The ropelength R(K) of a knot K is the minimum length of a unit thickness rope needed to tie the knot. If K is alternating, it is conjectured that $R(K) \geq a\operatorname{Cr}(K)$ for some constant $a > 0$, where Cr(K) is the minimum crossing number of K. In this talk I will first give a brief introduction to the ropelength problem. I will then show that there exists a constant $a_0 > 0$ such that $R(K) \geq a_0b(K)$ for any knot K, where b(K) is the braid index of K. It follows that if $b(K) \geq a_1\operatorname{Cr}(K)$ for some constant $a_1 > 0$, then $$R(K) ≥ a_0a_1\operatorname{Cr}(K) = a\operatorname{Cr}(K).$$ However if b(K) is small compared to Cr(K) (in fact there are alternating knots with arbitrarily large crossing numbers but fixed braid indices), then this result cannot be applied directly. I will show that this result can in fact be applied in an indirect way to prove that the conjecture holds for a large class of alternating knots, regardless what their braid indices are.

April 19, 2021:
Madhur Tulsiani (TTIC)

I will explain a recent construction of explicit instances of optimization problems, which are hard for the family of optimization algorithms captured by so called “sum-of-squares” (SoS) hierarchy of semidefinite programs. The SoS hierarchy is a powerful family of algorithms, which captures many known optimization and approximation algorithms. Several constructions of random families of instances have been proved to be hard for these algorithms, in the literature on optimization and proof complexity (since the duals of these optimization algorithms can be viewed as proof systems). I will describe a recent construction, based on the Ramanujan complexes of Samuels, Lubotzky and Vishne, which yields the first explicit family instances, where the optimization problem is hard even to solve approximately (using SoS).

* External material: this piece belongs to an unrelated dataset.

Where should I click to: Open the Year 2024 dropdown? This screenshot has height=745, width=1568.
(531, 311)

Joint work with Irit Dinur, Yuval Filmus, and Prahladh Harsha.

May 3, 2021:
Antonio Lerario (SISSA)

In this talk I will investigate the structure of the "moduli space" W(G, d) of a geometric graph G, i.e. the set of all possible geometric realizations in $\mathbb{R}^d$ of a given graph G on n vertices. This moduli space is Spanier–Whitehead dual to a real algebraic discriminant.

For example, in the case of geometric realizations of G on the real line, the moduli space W(G, 1) is a component of the complement of a hyperplane arrangement in $\mathbb{R}^n$. (Another example: when G is the empty graph on n vertices, W(G, d) is homotopy equivalent to the configuration space of n points in $\mathbb{R}^d$.) Numerous questions about graph enumeration can be formulated in terms of the topology of this moduli space.

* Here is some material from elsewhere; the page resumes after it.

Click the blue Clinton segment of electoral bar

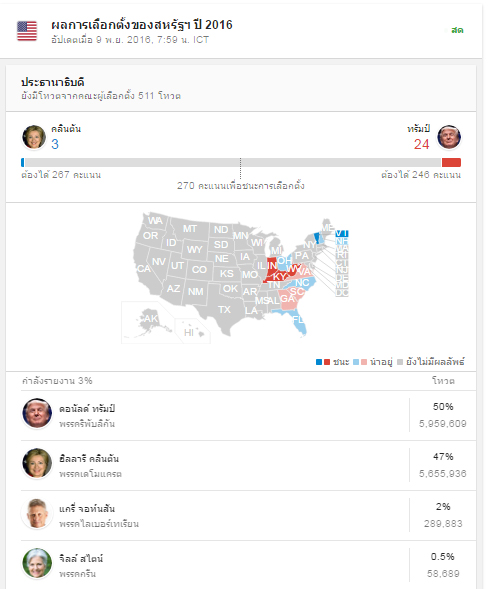point(23,163)
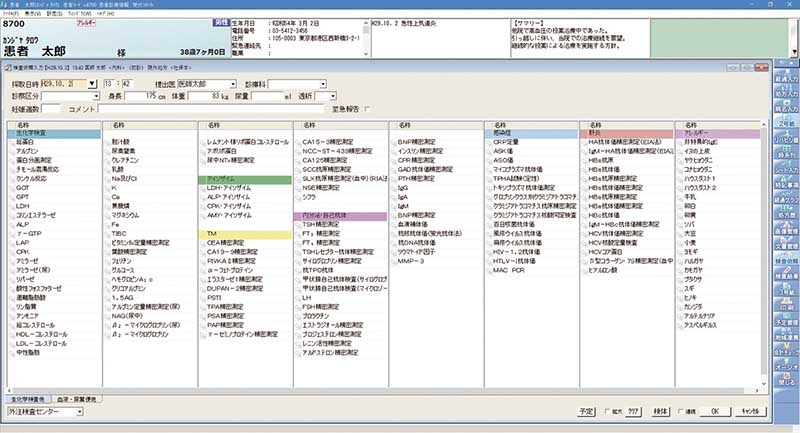The image size is (800, 433).
Task: Open the 外注検査センター dropdown
Action: [81, 410]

I will explain how to associate to a graph G a new graph invariant which encodes the asymptotic structure of the moduli space as d goes to infinity, for fixed G. Surprisingly, the sum of the Betti numbers of W(G, d) stabilizes as d goes to infinity, and gives the claimed graph invariant B(G), even though the cohomology of W(G, d) "shifts" its dimension. We call the invariant B(G) the "Floer number" of the graph G, as its construction is reminiscent of Floer theory from symplectic geometry.

Joint work with M. Belotti and A. Newman.

May 17, 2021:
Boris Apanasov (Oklahoma)

We present a new effect in the theory of deformations of hyperbolic manifolds/orbifolds or their uniform hyperbolic lattices (i.e. in the Teichmüller spaces of conformally flat structures on closed hyperbolic 3-manifolds). We show that such varieties may have connected components whose dimensions differ by arbitrary large numbers. This is based on our "Siamese twins construction" of non-faithful discrete representations of hyperbolic lattices related to non-trivial "symmetric hyperbolic 4-cobordisms" and the Gromov–Piatetski-Shapiro interbreeding construction. There are several applications of this result, from new non-trivial hyperbolic homology 4-cobordisms and wild 2-knots in the 4-sphere, to bounded quasiregular locally homeomorphic mappings, especially to their asymptotics in the unit 3-ball solving well-known conjectures in geometric function theory.